● Action item:
Copy, with no pictures, the line that contains "The height and width of the screenshot is (561, 687)." and each line after it down to the end of the entries below, exactly.

Entries supplied below:

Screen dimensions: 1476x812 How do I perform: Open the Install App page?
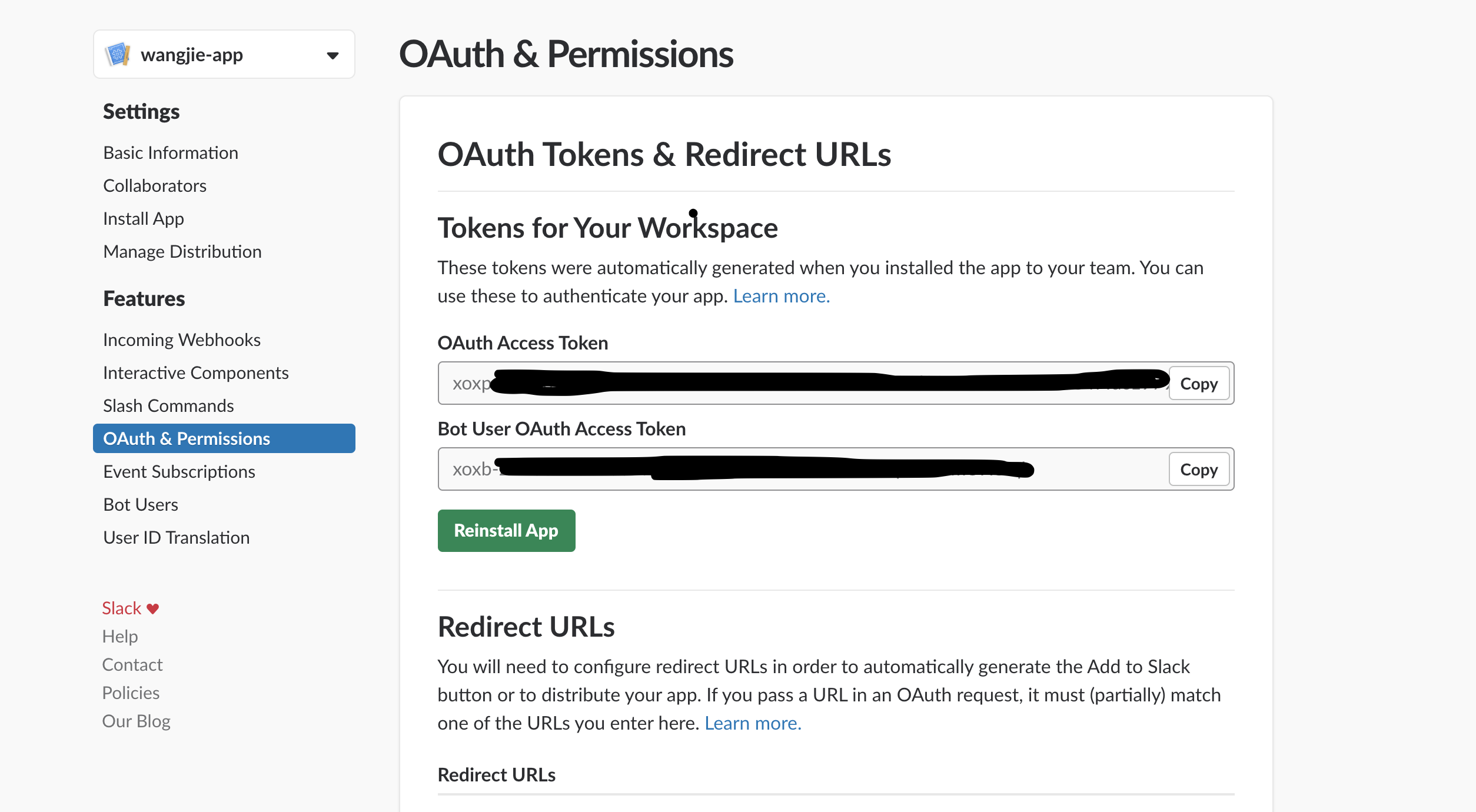(144, 219)
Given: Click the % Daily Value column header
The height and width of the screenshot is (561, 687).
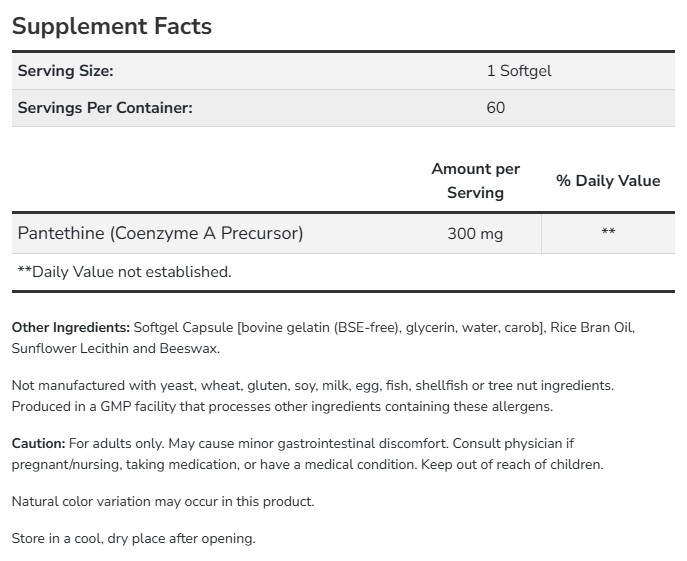Looking at the screenshot, I should (x=608, y=181).
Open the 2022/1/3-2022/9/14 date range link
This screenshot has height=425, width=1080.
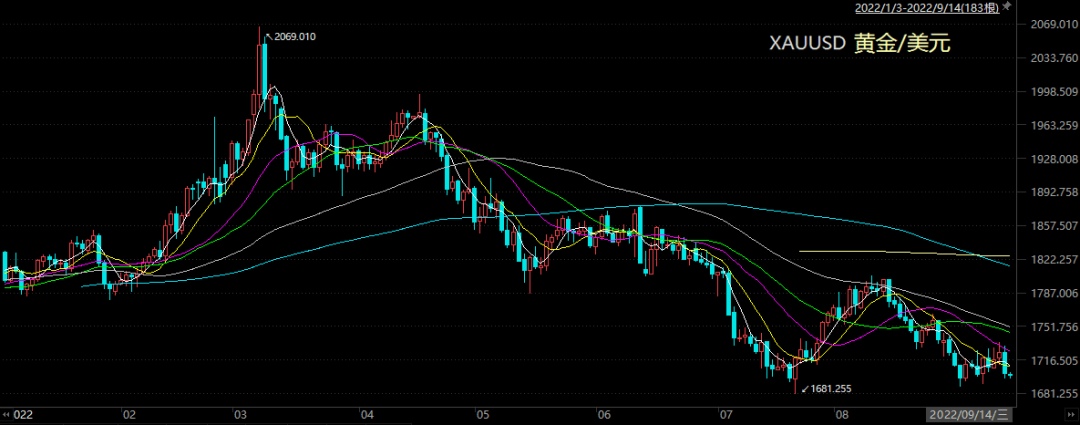click(926, 9)
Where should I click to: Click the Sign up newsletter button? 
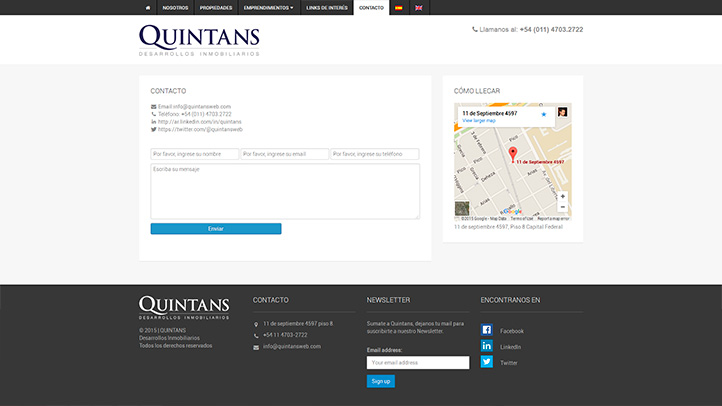point(381,381)
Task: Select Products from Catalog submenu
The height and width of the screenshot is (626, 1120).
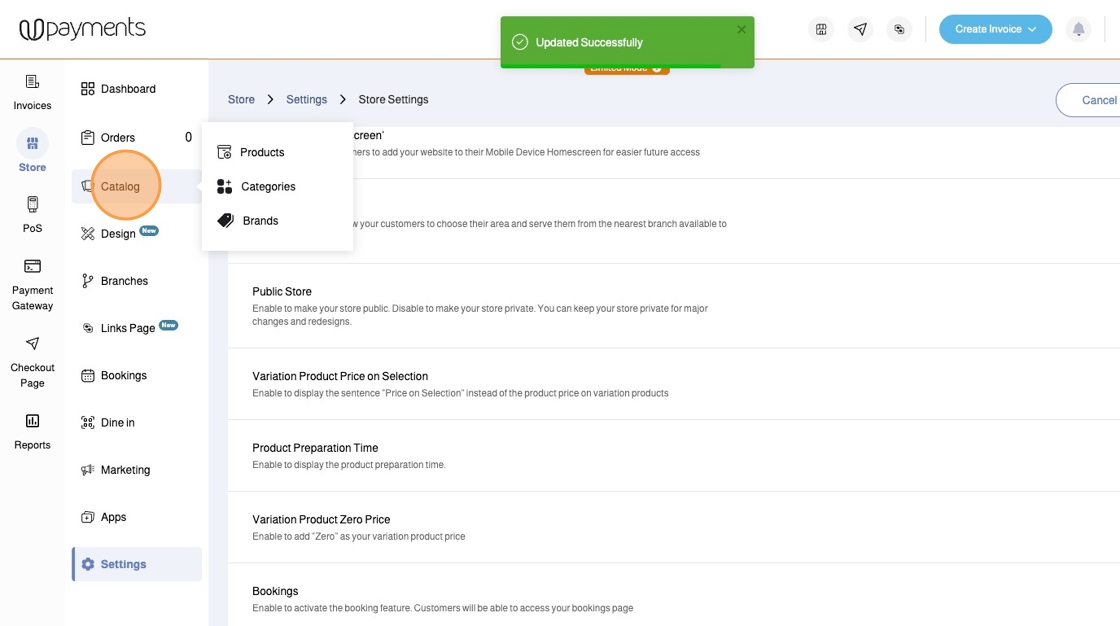Action: point(262,152)
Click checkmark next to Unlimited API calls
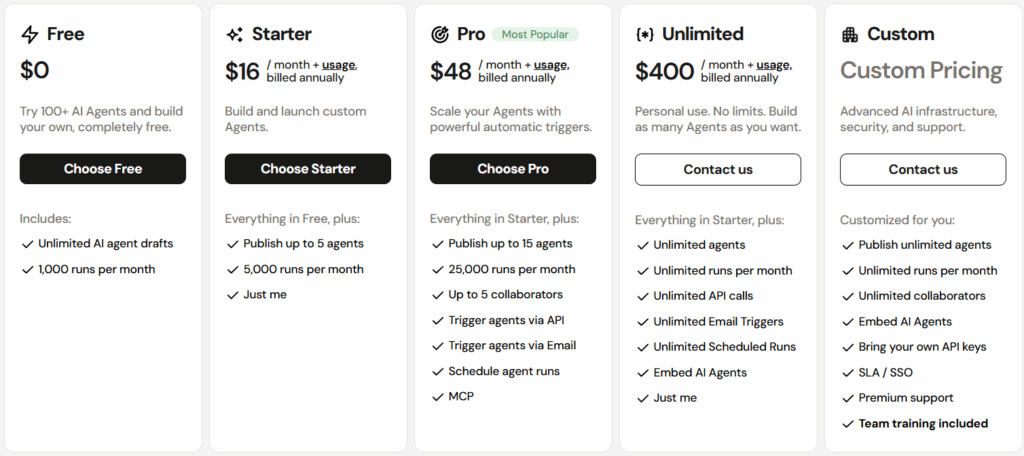1024x456 pixels. click(x=642, y=296)
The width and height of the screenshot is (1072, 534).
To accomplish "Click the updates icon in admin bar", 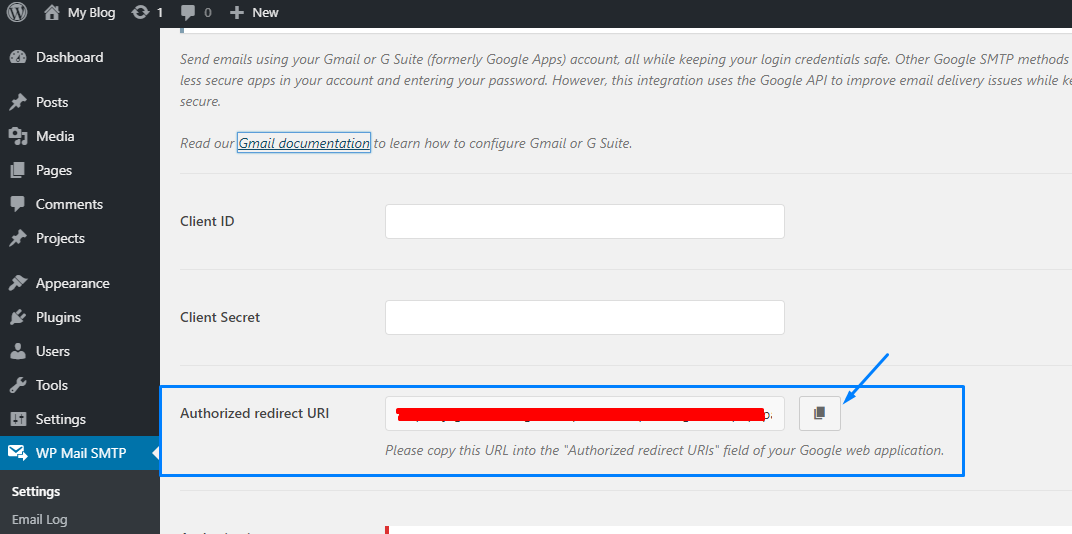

End of Entries supplied.

● Answer to the problem:
The height and width of the screenshot is (561, 687).
Looking at the screenshot, I should (x=608, y=181).
Open the 2022/1/3-2022/9/14 date range link
This screenshot has height=425, width=1080.
click(926, 9)
Where should I click to: Click the Sign up newsletter button? 
point(381,381)
Task: Select Products from Catalog submenu
The height and width of the screenshot is (626, 1120).
Action: point(262,152)
Click checkmark next to Unlimited API calls
1024x456 pixels. click(x=642, y=296)
The width and height of the screenshot is (1072, 534).
To accomplish "Click the updates icon in admin bar", 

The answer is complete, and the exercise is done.